We happened to arrive late Friday afternoon, so it meant the kids didn't have school on the Saturday and came out in their canoes to fish and check us out. We first spoke with two kids in one canoe and later more boys arrived. We invited them onboard for popcorn, an offer they more than happily accepted. Two more arrived with some fish and I made another pot of popcorn, as there were now 10 boys onboard. They chopped up a couple of the small reef fish, head, tail and all, and gave to me to fry up and that was just a quickly devoured as the popcorn. Some of the boys went ashore and got us a couple of coconuts to drink while others stayed onboard and had fun playing with the binouculars and checking out Sophia. She did need several buckets of sea water after the visit to clean up popcorn and fish bits!

Later in the afternoon Phil and I went ashore to have a look around and find the shop. Some girls showed us the way, which was great, because there was no way we would have found it ourselves. Shop is generous word for a tiny hut with a few cans  and not much else, but we got some more 2-min noodles and met some nice people on the way. On the way back the girls giggled and asked if they could also come and visit Sophia, they must have heard from the boys about their visit, despite the fact that it was quite a big village. Sure, no problem, we arranged they would come the next day after church and lunch.
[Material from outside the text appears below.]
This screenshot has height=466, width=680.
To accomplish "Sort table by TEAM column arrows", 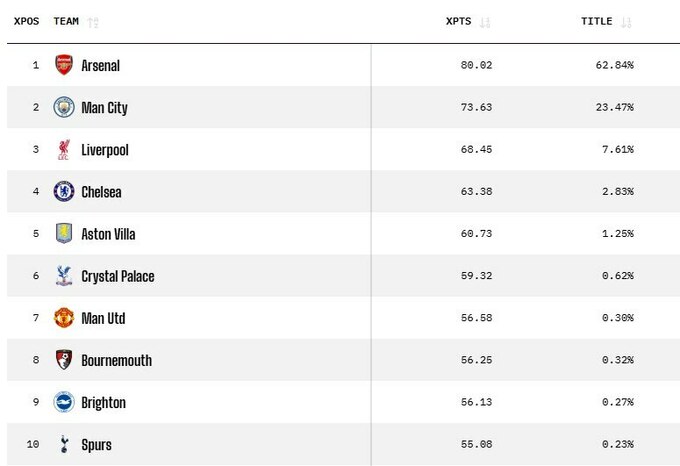I will 93,22.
Sunday morning we had a good snorkel on the reef where we saw lots of Nemos, a black-tipped reef shark and some pretty big groupers. I baked a cake and we started waiting for our visitors. At 4.45 we had almost given up and were about to eat the cake ourselves, but they finally turned up. Three girls were escorted by one boys and two young men, so it wasn't the all girl visit I had hoped for, but it was OK. The girls had fun playing with my hair and were just as interested to see Sophia as the boys had been. They were all very polite, dressed in their Sunday best and we weren't at all worried about them nicking anything. The best part was when we asked them to sing for us. They sang beautifully, mainly hymns in bislama and songs about Jesus providing vegetables for us.

Next stop was Port Stanley. We first went to Norsup, Malekula's main village. It was different to the other villages we have seen because the houses were actually concrete and corrugated iron and not just wood, wowen and tatch. The people were still just as friendly, everyone says hello, smiles and waves. The anchorage was pretty rolly though, so we went further into Port Stanley to Sauro to stay the night.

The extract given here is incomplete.